Material supplied:
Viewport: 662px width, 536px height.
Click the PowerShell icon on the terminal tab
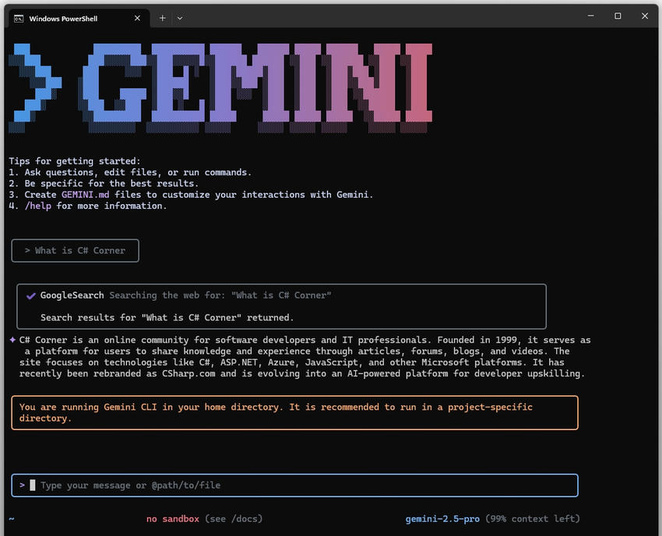[x=19, y=17]
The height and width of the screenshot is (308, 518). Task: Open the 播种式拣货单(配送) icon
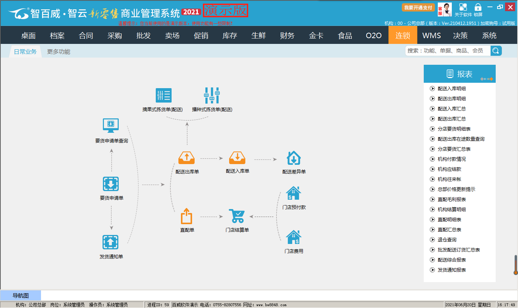pos(212,96)
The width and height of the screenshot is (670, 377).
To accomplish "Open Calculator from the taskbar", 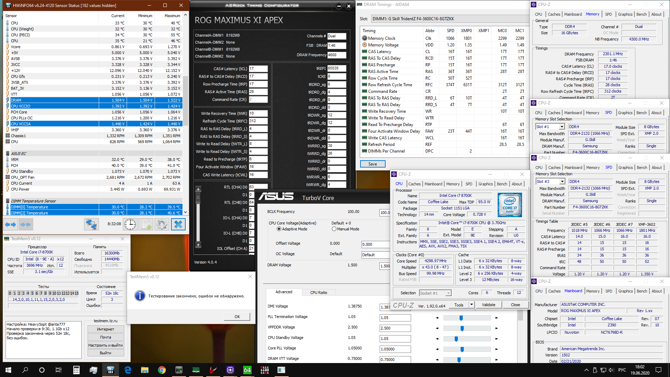I will pos(76,370).
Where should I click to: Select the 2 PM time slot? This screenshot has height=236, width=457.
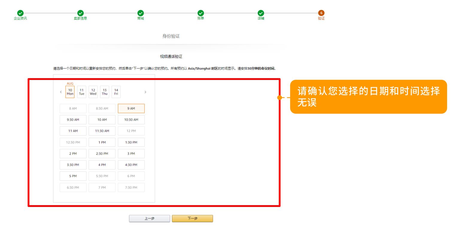pyautogui.click(x=73, y=153)
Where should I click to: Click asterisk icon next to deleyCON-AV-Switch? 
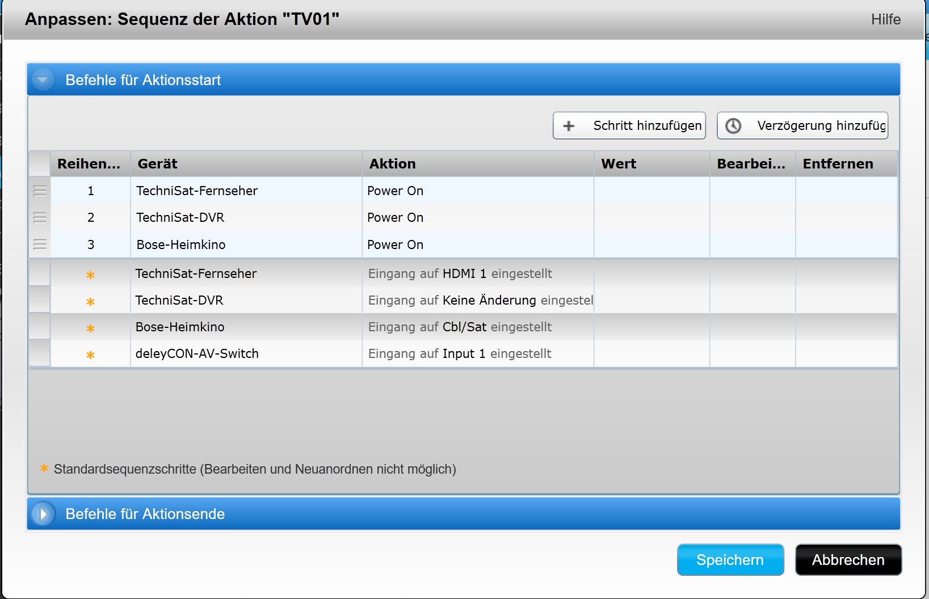click(x=90, y=355)
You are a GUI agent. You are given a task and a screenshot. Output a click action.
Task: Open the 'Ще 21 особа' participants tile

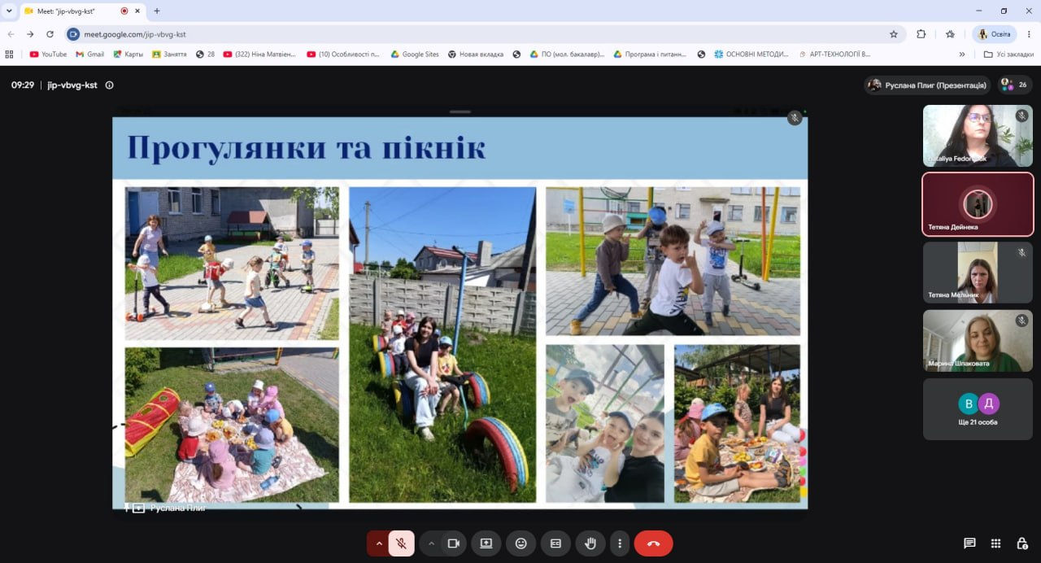(978, 409)
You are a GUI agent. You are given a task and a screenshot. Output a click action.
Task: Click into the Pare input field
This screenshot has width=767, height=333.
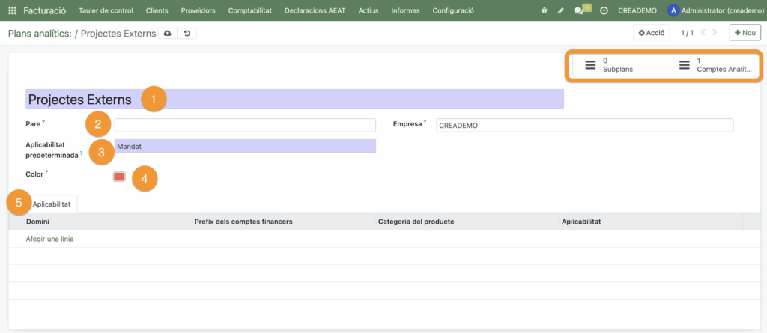[x=245, y=125]
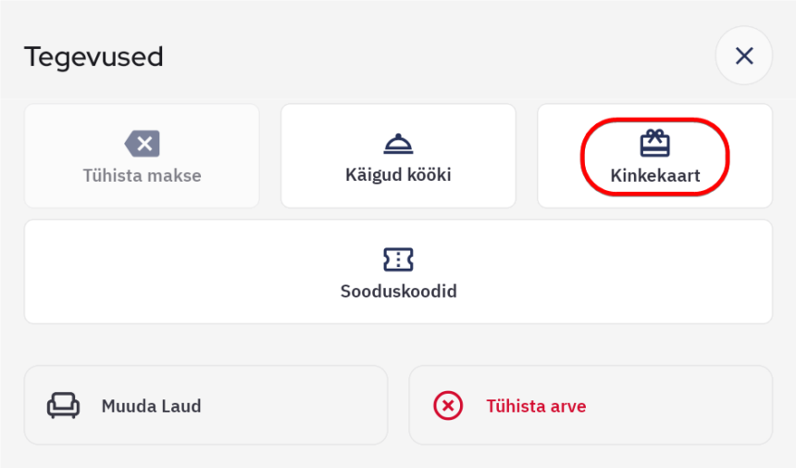The width and height of the screenshot is (796, 468).
Task: Click the top-left corner of the Käigud kööki tile
Action: pos(292,115)
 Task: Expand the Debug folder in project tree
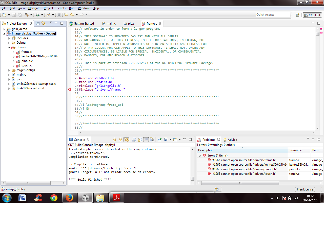[9, 43]
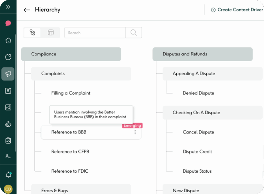This screenshot has height=194, width=264.
Task: Click the back arrow beside Hierarchy
Action: click(x=27, y=10)
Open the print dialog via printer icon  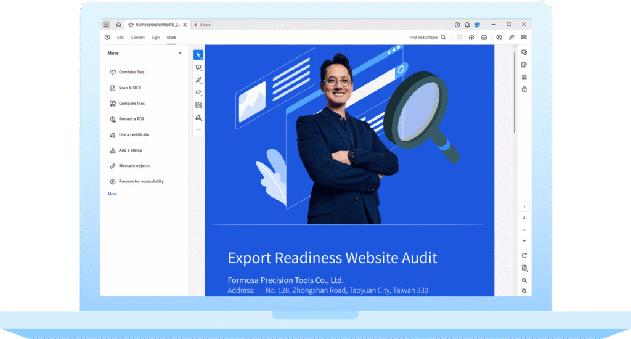click(x=484, y=38)
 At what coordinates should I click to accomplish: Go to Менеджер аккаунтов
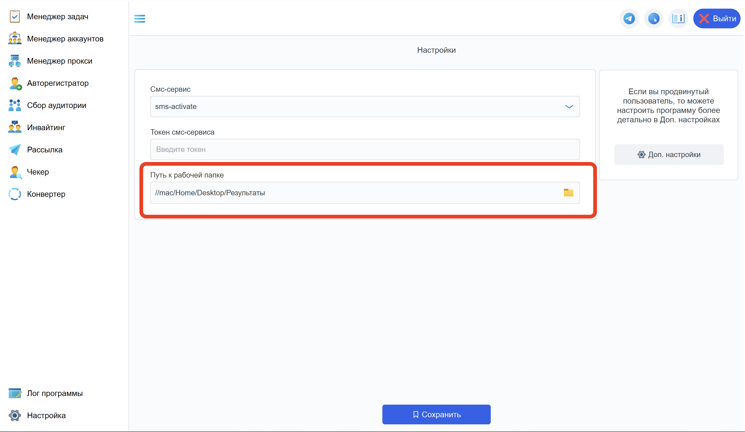pyautogui.click(x=65, y=39)
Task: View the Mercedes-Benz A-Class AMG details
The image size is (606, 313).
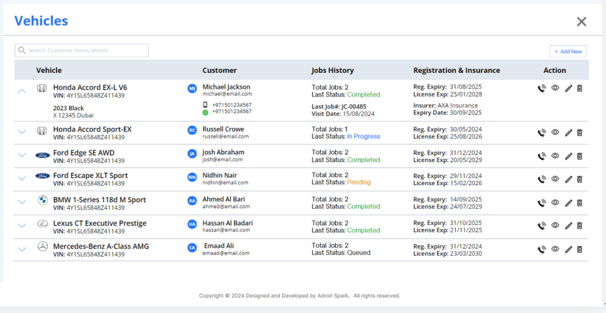Action: point(555,249)
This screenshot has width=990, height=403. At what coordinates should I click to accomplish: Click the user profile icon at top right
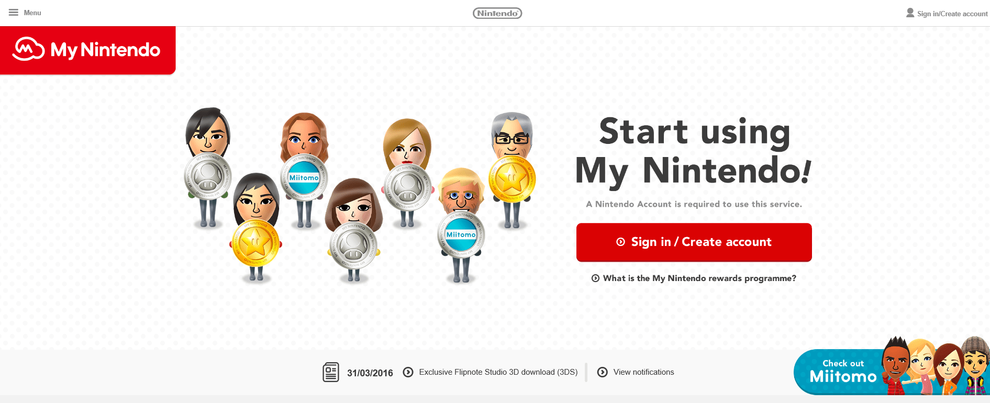(910, 13)
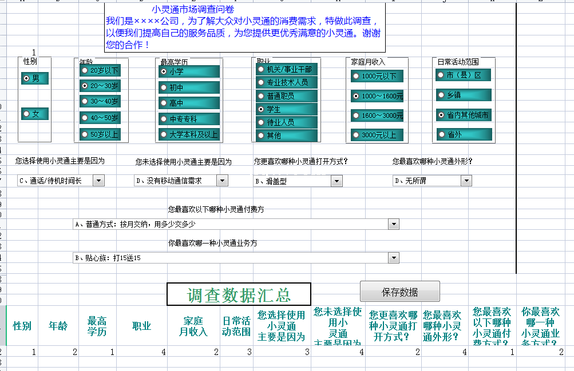Choose the 30~40岁 age option
The image size is (574, 371).
click(x=85, y=101)
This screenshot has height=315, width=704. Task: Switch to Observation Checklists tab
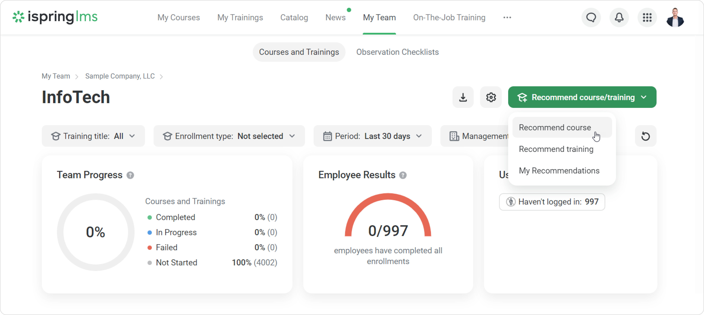coord(397,52)
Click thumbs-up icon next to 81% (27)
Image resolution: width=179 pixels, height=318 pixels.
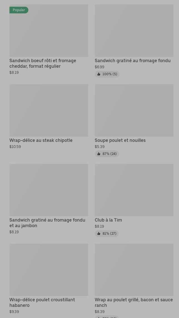coord(99,234)
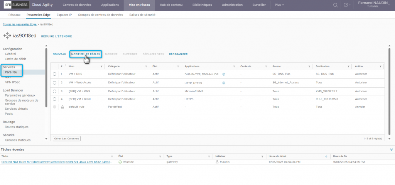
Task: Click the left sidebar vertical scrollbar
Action: point(46,77)
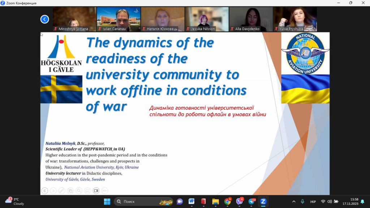Select Miroshnyk Svitlana's video thumbnail

coord(74,19)
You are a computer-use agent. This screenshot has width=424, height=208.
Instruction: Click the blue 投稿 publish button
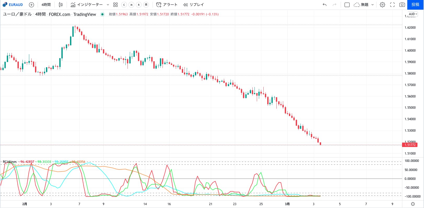[415, 5]
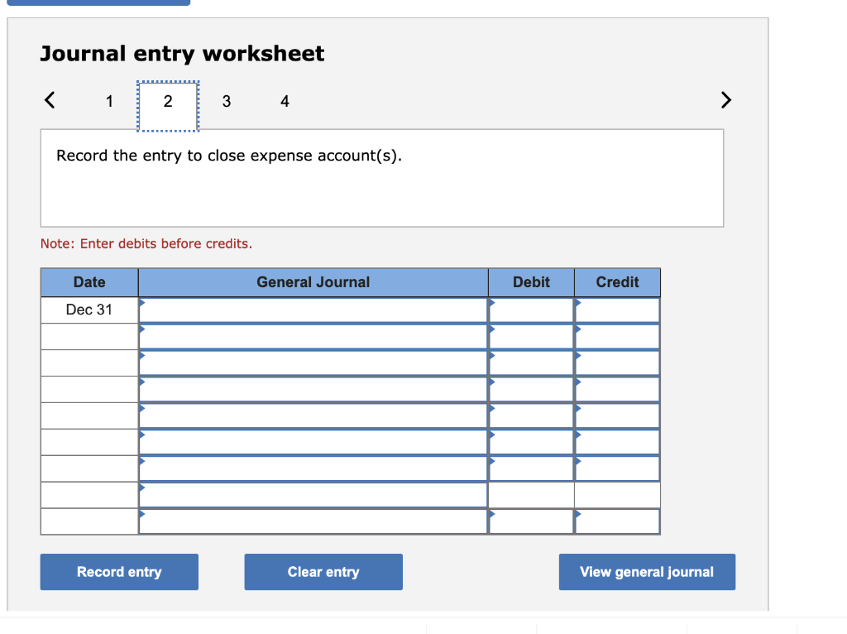The width and height of the screenshot is (847, 634).
Task: Click the Record entry button
Action: (x=119, y=572)
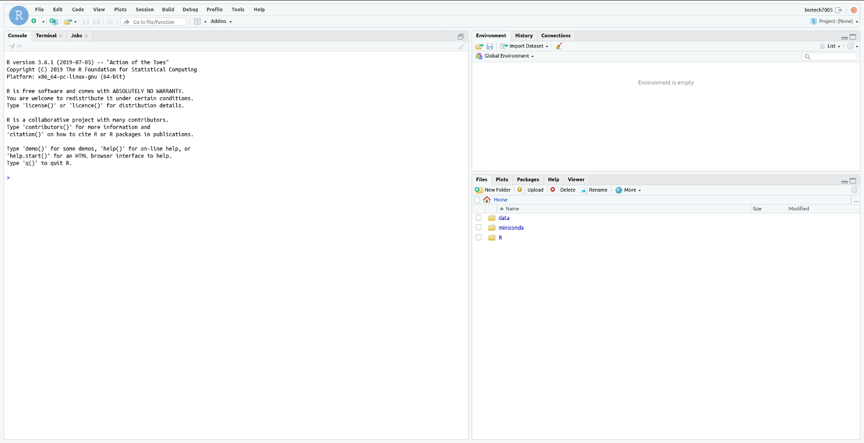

Directions for this task:
Please copy the entries above word for word, from the line containing "Task: View the" through the end of the entries, both included, and leave the pictures out.

The solution:
Task: View the Mercedes-Benz A-Class AMG details
The image size is (606, 313).
Action: point(555,249)
This screenshot has width=990, height=403. At what coordinates should I click to accomplish: Click the user profile icon at top right
(910, 13)
Choose the 30~40岁 age option
The image size is (574, 371).
click(x=85, y=101)
This screenshot has height=315, width=704. Task: Switch to Observation Checklists tab
coord(397,52)
Click thumbs-up icon next to 81% (27)
Image resolution: width=179 pixels, height=318 pixels.
coord(99,234)
Task: Click the left sidebar vertical scrollbar
Action: point(46,77)
Select Miroshnyk Svitlana's video thumbnail

coord(74,19)
You are a computer-use agent. This screenshot has width=424, height=208.
Instruction: Click the blue 投稿 publish button
[415, 5]
The width and height of the screenshot is (847, 634).
Task: Click the Record entry button
Action: (x=119, y=572)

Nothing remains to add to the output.